A partir de ahí es historia conocida. Messi justifica mi viaje, el aforo y la existencia del fútbol. También explica, en parte, los temores en el punto de vista del entrenador del Madrid -ya de por sí proclive a jugar con gran seguridad defensiva- y por qué eligió en estos partidos cerrarse como un puño. Messi inventa en cualquier pequeño espacio una nueva dimensión. Otorga al armónico juego del Barça una llave maestra. Inyecta de sentido su sistema.

Los últimos clásicos nos dejaron dos lecciones importantes. Una es que se puede ser eficaz renunciando a la pelota. La otra, que para lograrlo un equipo no depende de sí mismo, sino de que el rival genere las condiciones idóneas.

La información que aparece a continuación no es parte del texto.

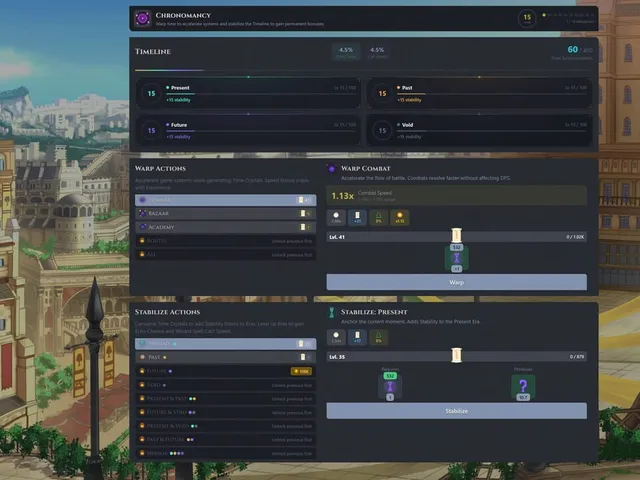640x480 pixels.
Task: Click the Chronomancy purple orb icon
Action: coord(143,18)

Cuando se juega desde el control del balón, se obtiene la iniciativa. Sin el balón, uno se limita a dar respuestas al discurso de otro. La renuncia al balón es útil como recurso específico y circunstancial, como lo demostró el Madrid en el primer tiempo de la Copa, pero pierde sorpresa cuando se convierte en sistema.

Vimos también los límites de las adaptaciones. Le resulta viable a un equipo como el Barça, acostumbrado a desplegarse y tocar para atacar, pasar a defenderse. Incluso puede defenderse desde la posesión del balón. Más difícil es para un equipo habituado a estar siempre cerrado, para defenderse, abrirse y tocar para llegar al gol.

El último round nos deja otras preguntas. ¿Qué hará el Madrid? ¿Jugará con un delantero por delante de Cristiano y entrará un volante creativo por uno defensivo? ¿O se limitará a cubrir los cambios obligados? A esta altura del partido, al Madrid le toca vivir su propia paradoja. A su pragmatismo solo lo puede salvar un idealismo: morir o vivir es lo superficial, lo importante es hacerlo con las botas puestas.